As population research goes, the park’s moose herd represents a relatively small sample, with the latest estimate pegged at just 41 animals, evenly divided between males and females.
Calves accounted for 16 percent of the population, with a cow/calf ratio of 0.46, an improvement over some recent years, when barely one in four cows had calves. According to surveys over the past 25 years, the park’s moose herd has fluctuated within a narrow range, with an average estimate of 43.5 moose during that period.
Spread across the entire Kabetogama Peninsula, which is the water-based park’s main land area, that represents just one moose for roughly every three square miles. That’s considered a low-density population, but it’s one that has held its own even as research in other parts of northeastern Minnesota show significant declines over the past ten years. Currently, nine of the park’s adult moose are fitted with GPS collars, which enables researchers to closely monitor their habitat use and causes of mortality.
Since 2010, a total of nine of the 22 adult moose collared since 2010, have died. That represents a nine percent annual mortality rate, well within the North American average of eight to twelve percent. It’s also much lower than was experienced in moose in northwestern Minnesota in the late 1990s, when a once robust moose herd all but disappeared in less than a decade. During the collapse, the moose annual mortality rate in northwestern Minnesota hit 21 percent. More recently, in northeastern Minnesota, aerial surveys have suggested annual mortality as high as 15 percent, although more recent study results suggest that mortality rates have improved since 2013.

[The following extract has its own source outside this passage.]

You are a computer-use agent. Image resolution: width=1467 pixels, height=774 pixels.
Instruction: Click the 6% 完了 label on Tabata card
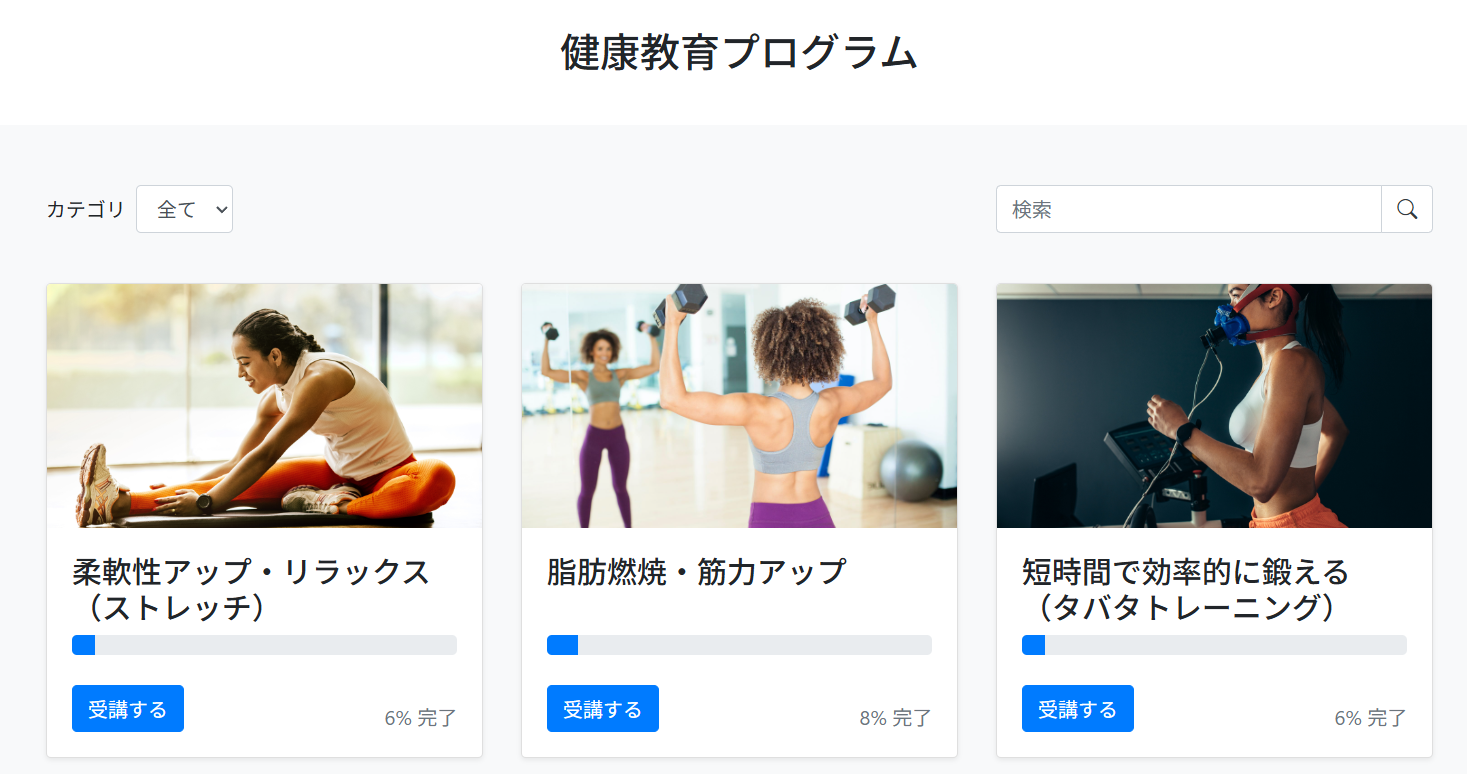1370,718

Within the park, 37 percent of adult moose deaths are currently attributed to health issues, 13 percent to legal hunting when animals cross into nearby northwestern Ontario, with the remaining 50 percent listed as unknown, although biologists acknowledge that some of those moose could be victims of predator attacks.
The park also maintains a significant population of gray wolves, which frequently prey on moose in other parts of northern Minnesota. While a recent study by Dr. L. David Mech suggested that increased wolf abundance may be reducing moose numbers in some parts of northeastern Minnesota, biologists Steve Windells and Bryce Olson, at Voyageurs, say there’s little evidence of a similar negative impact on moose in the park.
“Data from studies of wolf diet composition in the VNP ecosystem confirm that wolves consume primarily deer and beaver and very little moose,” stated the authors of the study. Both deer and beaver densities are relatively high in the park, according to the study, making them more reliable prey for wolves.